'[freetds] Re: Unicode'

[prev in list] [next in list] [prev in thread] [next in thread] 

List:       freetds
Subject:    [freetds] Re: Unicode
From:       "James K. Lowden" <jklowden () speakeasy ! org>
Date:       2001-06-10 4:26:22
[Download RAW message or body]

Steve Langasek wrote:

> unless we have a wchar_t API in one of these lower-level libraries, we'll
> still be doing an unnecessary double-conversion to provide UCS2 to any ODBC
> apps.  So if neither Microsoft nor Sybase currently has a set of dblib or
> ctlib functions that return UCS2 strings, I think it does fall upon us to
> devise such an API. :)

One of the joys :-P of reading Microsoft documentation is looking for what's
missing.  It's their practice never to say anything about what can't be done, you
have to scour the whole thing and infer the absence of a capability.  I just did
that, looking for unicode bindings in dblib.  They ain't there.  I guess I'm a
schmuck for looking.

Sybase appears to have a an add-on package for Unicode support.  I haven't looked at
the API yet, but I bet it lives in ct-lib.

For data retrieval, I don't think there's any extension required in the API.  As far
as I can tell, the binding table (Cf.
http://larr.unm.edu/~owen/SQLBOL70/html/pdc04b_2.htm )
could be extended to include nvarchar et. al.  This has to be done to support UTS-8
fully, whether or not there's a Unicode API per se.

What about the insert side of things?  That is, when I send "insert T (U) values (
'abc' )" and T.U is a Unicode column, what the heck is FreeTDS supposed to do?

=== ENTRIES SUPPLIED ===
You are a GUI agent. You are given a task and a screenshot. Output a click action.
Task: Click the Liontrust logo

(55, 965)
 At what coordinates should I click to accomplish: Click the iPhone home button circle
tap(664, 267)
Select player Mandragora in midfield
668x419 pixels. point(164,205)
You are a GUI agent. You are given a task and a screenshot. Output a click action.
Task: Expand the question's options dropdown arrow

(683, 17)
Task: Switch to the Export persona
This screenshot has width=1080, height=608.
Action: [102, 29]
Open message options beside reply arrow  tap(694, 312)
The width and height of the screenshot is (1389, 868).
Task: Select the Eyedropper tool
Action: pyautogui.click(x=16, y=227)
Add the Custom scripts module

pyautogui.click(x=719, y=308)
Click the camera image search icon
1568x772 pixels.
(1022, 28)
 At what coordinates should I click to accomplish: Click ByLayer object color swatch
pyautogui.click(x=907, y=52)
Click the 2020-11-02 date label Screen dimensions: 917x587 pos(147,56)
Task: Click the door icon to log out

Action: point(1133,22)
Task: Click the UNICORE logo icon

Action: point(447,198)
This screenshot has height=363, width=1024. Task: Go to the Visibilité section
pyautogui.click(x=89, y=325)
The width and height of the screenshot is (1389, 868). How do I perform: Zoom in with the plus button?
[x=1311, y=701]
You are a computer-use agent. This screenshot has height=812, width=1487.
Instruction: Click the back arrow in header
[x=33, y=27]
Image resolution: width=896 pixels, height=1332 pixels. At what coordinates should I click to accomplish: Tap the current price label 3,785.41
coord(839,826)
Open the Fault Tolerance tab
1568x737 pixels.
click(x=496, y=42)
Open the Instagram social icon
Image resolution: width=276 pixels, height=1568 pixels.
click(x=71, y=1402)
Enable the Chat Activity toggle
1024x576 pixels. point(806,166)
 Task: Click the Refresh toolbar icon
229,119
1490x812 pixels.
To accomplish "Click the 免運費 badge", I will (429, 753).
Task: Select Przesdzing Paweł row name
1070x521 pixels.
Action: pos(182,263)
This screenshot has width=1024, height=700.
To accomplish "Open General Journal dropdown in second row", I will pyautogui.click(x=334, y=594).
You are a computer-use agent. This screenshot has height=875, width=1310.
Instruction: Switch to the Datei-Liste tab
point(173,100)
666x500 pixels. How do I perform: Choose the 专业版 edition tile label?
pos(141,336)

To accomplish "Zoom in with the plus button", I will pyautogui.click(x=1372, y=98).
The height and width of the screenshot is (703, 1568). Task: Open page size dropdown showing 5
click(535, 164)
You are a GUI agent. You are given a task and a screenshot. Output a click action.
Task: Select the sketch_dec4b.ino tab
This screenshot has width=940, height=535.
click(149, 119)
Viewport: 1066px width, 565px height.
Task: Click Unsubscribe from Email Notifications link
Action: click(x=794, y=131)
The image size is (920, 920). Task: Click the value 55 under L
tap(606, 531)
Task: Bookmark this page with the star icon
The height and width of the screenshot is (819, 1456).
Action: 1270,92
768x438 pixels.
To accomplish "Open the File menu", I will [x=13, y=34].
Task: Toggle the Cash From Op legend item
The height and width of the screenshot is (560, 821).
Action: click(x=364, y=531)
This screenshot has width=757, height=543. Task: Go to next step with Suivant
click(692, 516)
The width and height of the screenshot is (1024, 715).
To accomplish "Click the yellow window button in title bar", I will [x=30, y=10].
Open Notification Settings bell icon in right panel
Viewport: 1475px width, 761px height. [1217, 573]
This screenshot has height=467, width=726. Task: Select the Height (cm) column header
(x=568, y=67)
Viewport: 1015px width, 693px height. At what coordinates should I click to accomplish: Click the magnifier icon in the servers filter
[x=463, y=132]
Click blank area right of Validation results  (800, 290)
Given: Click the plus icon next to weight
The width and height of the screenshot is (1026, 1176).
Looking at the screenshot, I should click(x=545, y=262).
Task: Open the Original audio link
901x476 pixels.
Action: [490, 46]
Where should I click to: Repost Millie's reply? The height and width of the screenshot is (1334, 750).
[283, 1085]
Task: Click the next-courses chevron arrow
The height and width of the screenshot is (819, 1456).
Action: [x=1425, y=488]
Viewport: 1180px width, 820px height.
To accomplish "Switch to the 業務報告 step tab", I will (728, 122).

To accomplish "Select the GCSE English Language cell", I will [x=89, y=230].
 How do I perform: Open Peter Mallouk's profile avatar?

=== AIM 1 ===
List the field names that appear in the header block of the mailing-list message.
=== AIM 2 ===
Repeat the part of the mailing-list message starting with "What about the" and going on through "supposed to do?".

=== WORKED ANSWER 1 ===
List, Subject, From, Date

=== WORKED ANSWER 2 ===
What about the insert side of things?  That is, when I send "insert T (U) values (
'abc' )" and T.U is a Unicode column, what the heck is FreeTDS supposed to do?